Variants on chromosome 17 following the same pattern as the effect variants on chromosome 17 (heterozygous cases and homozygous non-risk controls) were extracted and evaluated in the non-LD pruned imputed dataset. All variants in LD (r2 > 0.8) with any of the effect variants on chromosome 17 were extracted for further evaluation. Variants not included in imputed data were also extracted and defined as novel. Two effect variants were excluded based on evaluation of sequence data (Supplementary Note 1 and Supplementary Figs. 8 and 9).
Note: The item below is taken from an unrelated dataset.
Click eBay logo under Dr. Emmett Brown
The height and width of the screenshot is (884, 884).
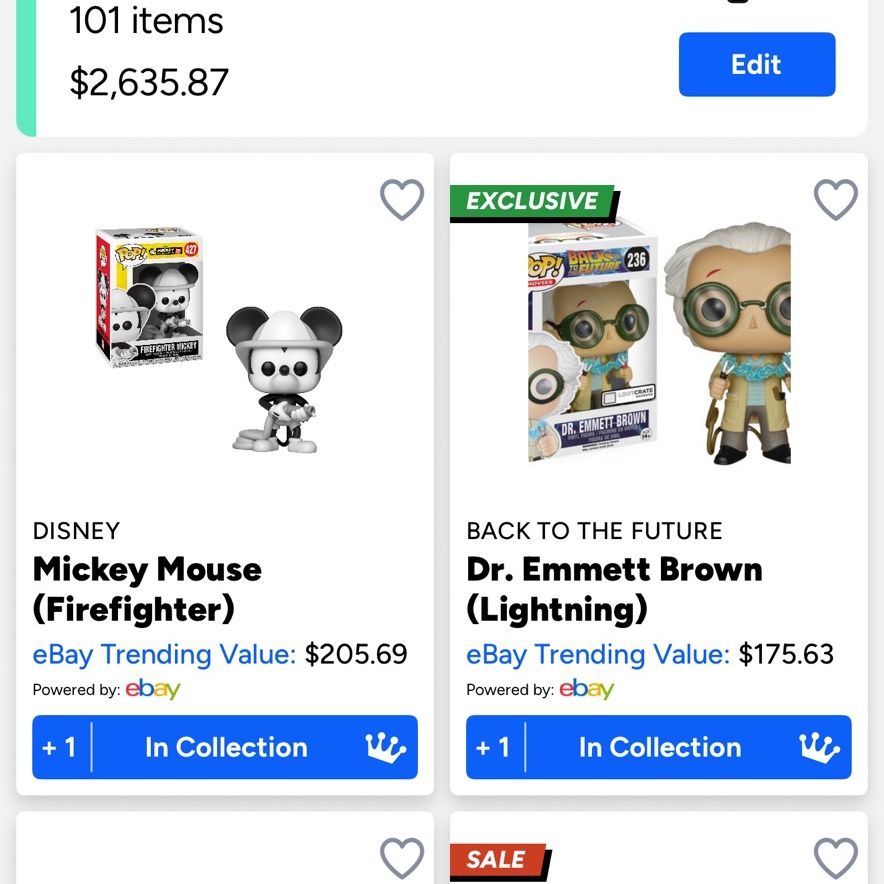(586, 689)
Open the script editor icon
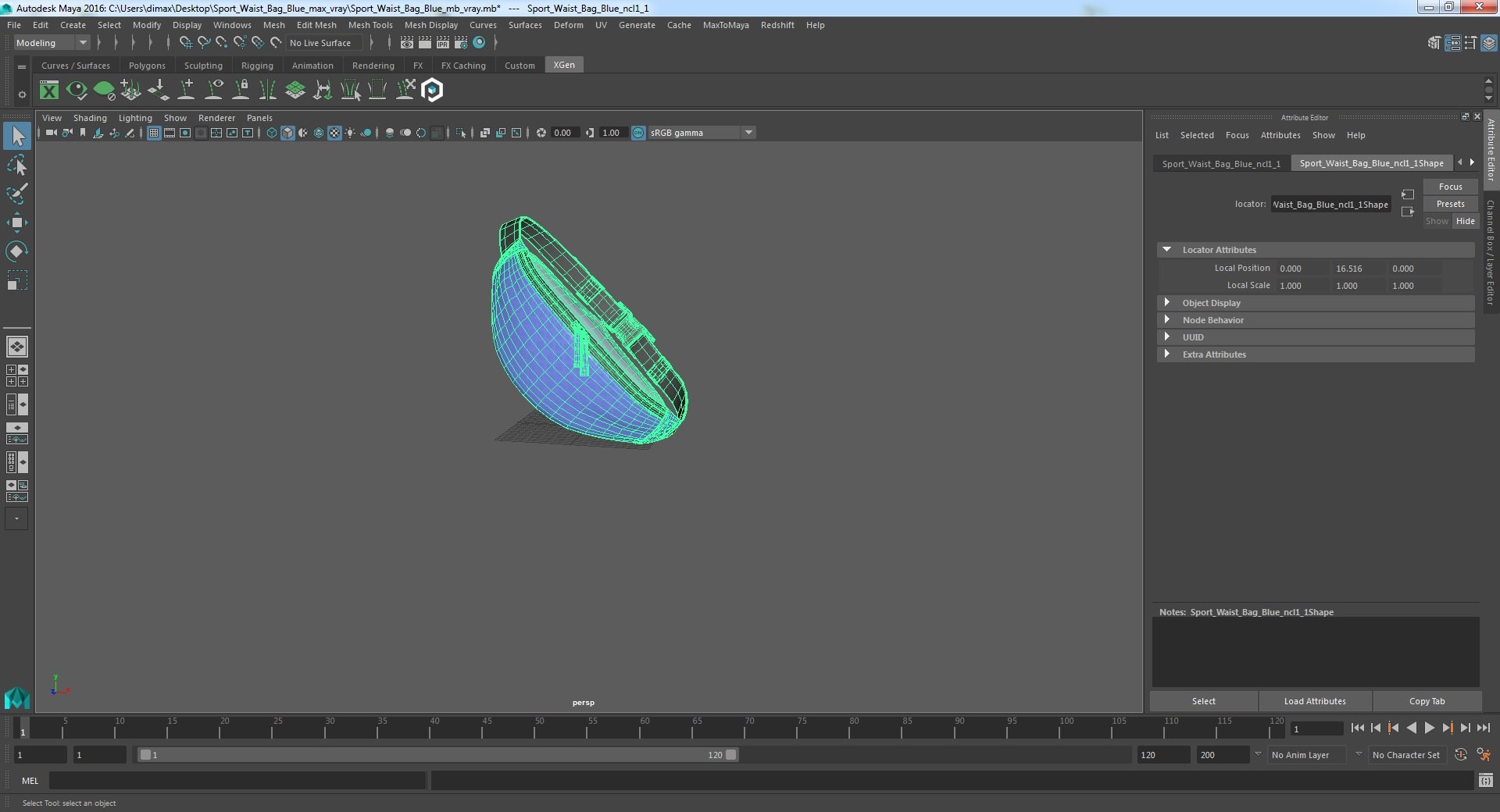 pos(1485,780)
The four sequenced dogs were also evaluated individually using read-based haplotype phasing focusing around the chromosome 17 effect variants. Phasing was performed using WhatsHap (v. 1.2.1)125 within the clair3 pipeline and haplotypes were reconstructed with the bcftools126 (--consensus command). In IGV127, the phased BAM files were tagged by and sorted on haplotype. Genotype and haplotype assignment for the effect variants on chromosome 17 in LR were identified in the phased BAMs for all four individuals. Potential functionalities of variants were evaluated by SnpEff (v 4.3.t)30 (canFam4 and a custom built database with the NCBI annotation of the reference), phyloP29, BarkBase ATAC-seq data23, CpG annotation in camFam4, and, for variants lifted to hg38, ENCODE cCREs (from UCSC Genome Browser) and GeneHancer27 elements. LiftOver118 between genomes (canFam3.1, canFam4, and human hg38) was used to evaluate and compare functional and non-functional positions across assemblies.

To extract regions of low heterozygosity (i.e., regions where phasing failed), the phased reads for the two controls and the two cases in region canFam4 chr17: 55,000,000–63,000,000 were filtered on assigned haplotype tag HP1 and HP2 using bamtools128 filter. Reads without HP tag common for both controls or both cases were extracted using bedtools124 intersect and merged in regions if overlap within 1 kb start/end with bedtools merge. Regions unique to the controls were extracted with bedtools intersect.

### Statistics and reproducibility

Comparisons between case and control populations for risk index were performed using Welch Two Sample T test (two-tailed) and boxplot (R package stats v. 4.1.2101 and graphics v. 4.1.2129). Differences in allele frequencies between cases and controls within each breed type of LR and GSD was calculated using Pearson’s Chi-squared test with Yates’ continuity correction (R package stats v. 4.1.2). We calculated phenotypic variance explained by AD-associated loci using a linear model and ANOVA (R package stats v. 4.1.2), and included PC1-2 in the analysis of LR and WHWT, PC1-3 in GR, and PC1-3, -log10(IgA), and -log10(Age) in GSD (same as in BayesR). The total sample sizes for BayesR and XP-EHH analyses were 321 LR, 256 GR, 219 GSD, and 235 WHWT, and the same sample sizes were used in the additional statistical tests except for the chi-squared test of breed types of LR and GSD. The total sample sizes for breed types were; 245 common type LR, 76 gundog type LR, 110 show type GSD, and 107 working type GSD.

### Reporting summary

Further information on experimental design is available in the Nature Portfolio Reporting Summary linked to this Article.